Phototherapy works! But the authors serendipitously found a far simpler intervention that also dramatically reduces the risk of readmission: formula!
Among 25 895 newborns with qualifying TSB [total serum bilirubin] levels from 0.1 to 3.0 mg/dL below the appropriate AAP phototherapy threshold, 4956 (19.1%) received subthreshold phototherapy and 241 of these (4.9%) were readmitted for phototherapy compared with 2690 of 20 939 untreated newborns (12.8%) (unadjusted odds ratio [OR], 0.35; 95% CI, 0.30-0.40). In a logistic regression model, adjustment for confounding variables, including gestational age, race/ethnicity, formula feedings per day, and the difference between the TSB level and the phototherapy threshold, strengthened the association (OR, 0.28; 95% CI, 0.19-0.40)… Subthreshold phototherapy was associated with a 22-hour longer length of stay (95% CI, 16-28 hours).
Formula supplementation was equally effective:
Newborns who received formula feedings had lower adjusted odds of readmission for phototherapy compared with exclusively breastfed newborns (OR, 0.58; 95% CI, 0.47-0.72 for >0 to to <2 formula feedings per day; OR, 0.24; 95% CI, 0.21-0.27 for 6 formula feedings per day).
Infants treated with phototherapy had a 72% reduction in risk of readmission. Infants allowed unrestricted access to formula had a 76% reduction in risk of readmission.
Contemporary pediatricians are rediscovering what our ancient foremothers learned long ago: supplementation in the days after birth improves outcomes.
Our ancient foremothers supplemented with prelacteal feeds. Prelacteal feeding — feeding babies supplements like water, tea and honey in the early days of breastfeeding — is common in indigenous and rural cultures around the world.
So why have lactivists, who promote breastfeeding as beneficial precisely because it was the practice of our foremothers, discarded this “ancient wisdom”? First, it doesn’t comport with their belief in the near magical properties breastfeeding. Second, studies have demonstrated that prelacteal feeding is associated with higher infant mortality.
That’s not surprising since the supplements are often contaminated with harmful bacteria, and therefore compare unfavorably with exclusive breastfeeding for women who produce enough breastmilk. But supplements probably compare favorably with death from insufficient breastmilk production. Since insufficient breastmilk in the early days after birth is relatively common, prelacteal feeding became a widespread practice the world over.
Are we actively and aggressively ignoring what indigenous mothers have known for centuries, that a significant proportion of babies cannot survive and thrive without initial supplementation?

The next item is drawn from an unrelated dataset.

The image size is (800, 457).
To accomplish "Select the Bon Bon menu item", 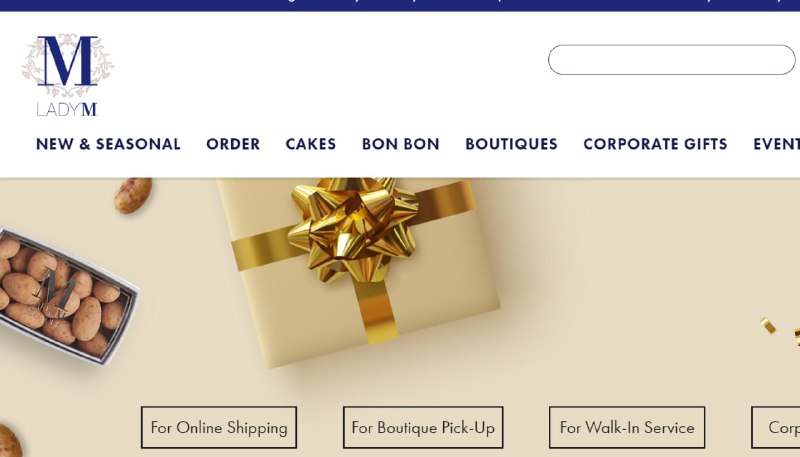I will pos(401,144).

Are we risking babies’ lives and brain function because lactivists and breastfeeding professionals have become obsessed with promoting the process of exclusive breastfeeding, privileging it over the outcome of healthy babies?
Sure, we could prophylactically treat large numbers of breastfed infants with phototherapy in order to reduce the risk of life threatening side effects of aggressive breastfeeding promotion: severe jaundice and hospital readmission. But as the authors note:
Phototherapy is generally considered a low-risk intervention. Still, it can cause physical separation of the mother and the newborn, potentially interfere with breastfeeding and bonding, increase inpatient hospitalization costs, and increase the hospital length of stay…
Or we could just allow babies unrestricted access to formula, an equally effective intervention that is far easier to employ, far less expensive, and would have the added bonus of treating newborn hunger, thus reducing suffering for both babies and mothers.